:: GIVEN PROBLEM 1 ::
According to the episode review below, what does the Hirogen leader think his people could do if they hunted on the holodecks?
:: GIVEN PROBLEM 2 ::
In the episode review below, condense the paragraph beginning "You see, the Hirogen are hunters" into a short bulleted list that keeps its main facts.

:: SELECTION ::
++++++++++

Reviews
Star Trek: Voyager: The Killing Game (1998)
Beautiful to look at; nonsensical plot
This episode of Star Trek: Voyager throws us straight in media res, disorienting and confusing us, but that's fairly common for a science-fiction program. We suspend our judgment until we find out what's going on, but it's explained only gradually, and then unsatisfyingly.
The Hirogen, an alien hunter species the USS Voyager has encountered recently, have taken over the Voyager. We don't see this battle, nor do we see flashbacks to it, nor is it even described. They then discovered the Voyager's holodeck technology, and the Hirogen leader realized its potential.
You see, the Hirogen are hunters. They usually hunt in small groups, just a few of them aboard a starship, locating some prey target, usually an intelligent being, and pursuing them until they're able to kill them and take trophies. Occasionally, such as this time, several Hirogen ships band together to take down something larger, such as the Voyager, apparently. But they haven't always lived like this. They used to have a civilization, until their self-imposed scattering throughout space isolated them into small groups. The leader thinks that if his people could use the Voyager's holodecks to satisfy their hunting instinct, allowing them to hunt simulated prey in scenarios taken from the vast computer databanks, they could live together in communities and have a civilization again. This kind of makes sense.
His second-in-command disagrees with this plan, because he likes the way things have been his entire life, but he's going along with his leader because he's the leader. This also makes sense.
What they did next doesn't make sense: they put neural implants into several members of the Voyager crew (our main cast members) that interact with the holodecks and make them think they're actually the characters whose roles they're playing. Where they got these neural implants is unclear - apparently from the Voyager, but how they knew the Voyager had these implants and what motivated the Hirogen to look for them are undescribed. Also undescribed is the reason behind using them at all. The Hirogen leader's plan doesn't require that there be any actual prey, or indeed any real participants other than the Hirogen themselves, and they wouldn't be using neural implants. This makes no sense.
The Hirogen expand the holodecks aboard the Voyager, essentially making the ship one large holodeck, and turn off the safety settings, so real people can in fact be injured and die during simulations. And they start experimenting with the neural-implanted crew, sticking them into one scenario after another taken from the databanks, for reasons that are never adequately explained.

++++++++++

:: COLLECTED MATERIAL ::

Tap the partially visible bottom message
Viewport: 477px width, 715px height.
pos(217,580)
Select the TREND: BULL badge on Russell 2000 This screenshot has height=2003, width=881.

++++++++++

:: RESPONSE 1 ::
Live together in communities and have a civilization again.

:: RESPONSE 2 ::
- The Hirogen are hunters who usually work in small groups aboard a starship, pursuing prey, usually an intelligent being, until they kill it and take trophies.
- Sometimes several Hirogen ships join forces to take down something larger, apparently such as the Voyager.
- They once had a civilization, but scattering themselves through space isolated them into small groups.
- The leader thinks that hunting simulated prey from the Voyager's databanks on its holodecks would satisfy their instinct and let them live in communities with a civilization again.
- The reviewer finds this plan somewhat sensible.